I will be traveling with 8 other astronomy educators to visit the world renowned astronomy observatories in Chile from June 16th-28th. We will be learning about the facilities and current research being conducted at these locations. Once we return to the U.S., our duty is to educate schools and communities about these facilities including how to access observatory data and additional resources. Observatories such as these in Chile, are instruments that help us better understand the workings of our universe, which is what thrills me most when educating others about astronomy. My goal is to inspire the next generation of scientists and engineers during my outreach. Above all, astronomy is an unifying language that all humans can connect with. This is truly an experience that I want to build upon and make the most of while at the observatories! Please subscribe to my blog by clicking the RSS button in the top right and tuned for my posts to follow the trip!
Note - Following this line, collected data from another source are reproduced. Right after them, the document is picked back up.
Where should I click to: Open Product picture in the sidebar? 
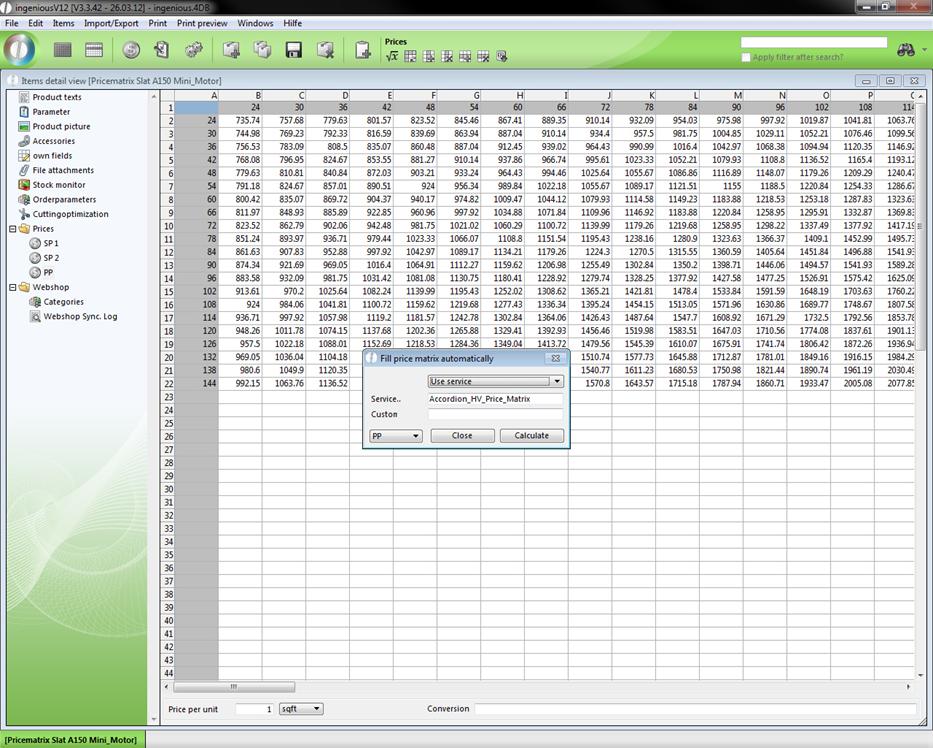[x=60, y=126]
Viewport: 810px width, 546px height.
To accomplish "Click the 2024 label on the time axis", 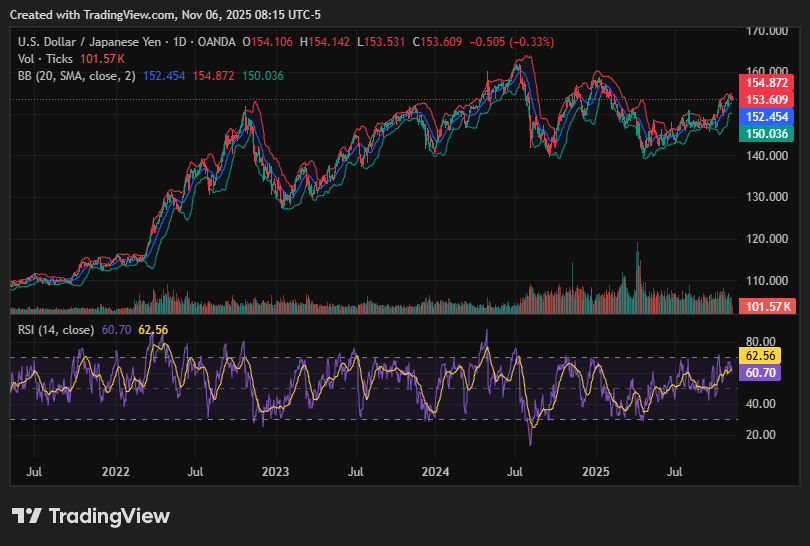I will click(436, 469).
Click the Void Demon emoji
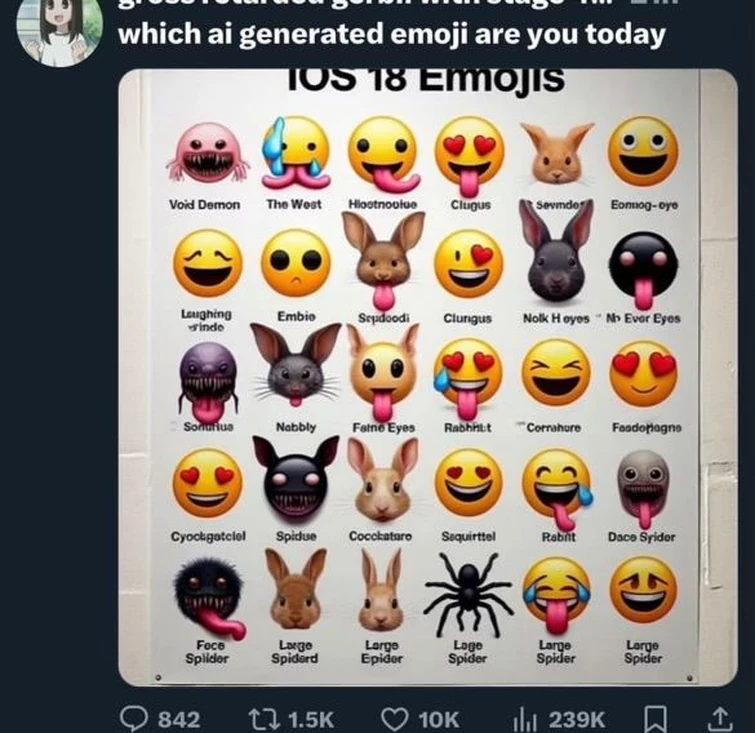 [207, 153]
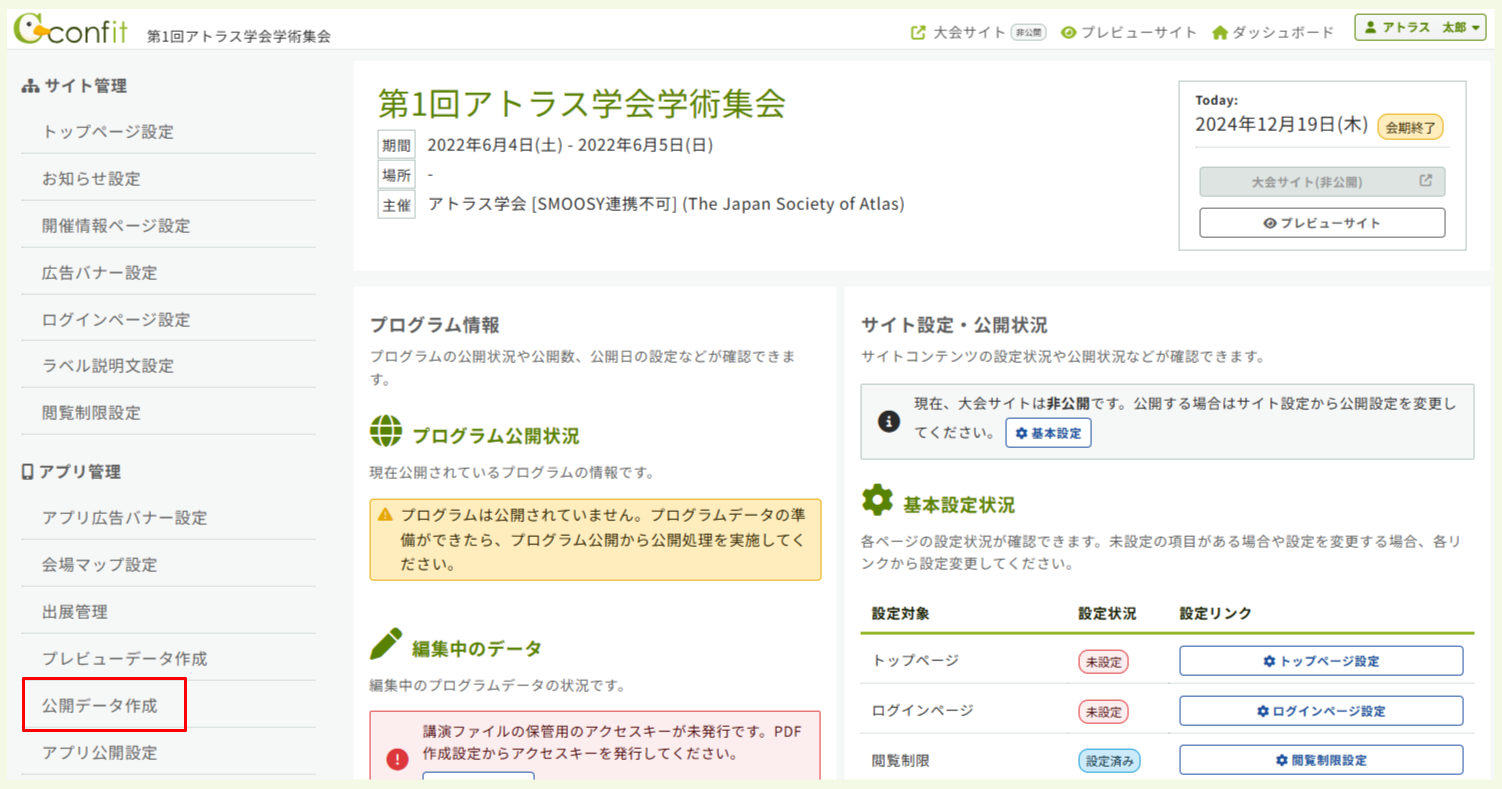
Task: Click the 基本設定 button in the notice
Action: click(1048, 432)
We will be visiting the Gemini South observatory near the summit of Cerro Pachon seen above. The beautiful pollution free atmosphere at an elevation of 8,930 ft makes this a perfect site for astronomy!
The Cerro Tololo Inter-American Observatory is another site we will visit near La Serena at 7,200 ft elevation. Once again, the dry climate and high elevation make this site ideal for astronomical research!
The incredible ALMA array is located at an elevation of 16,500 ft! Fortunately we will visit their lower site at 10,000 ft to acclimate before traveling up to the high elevation site.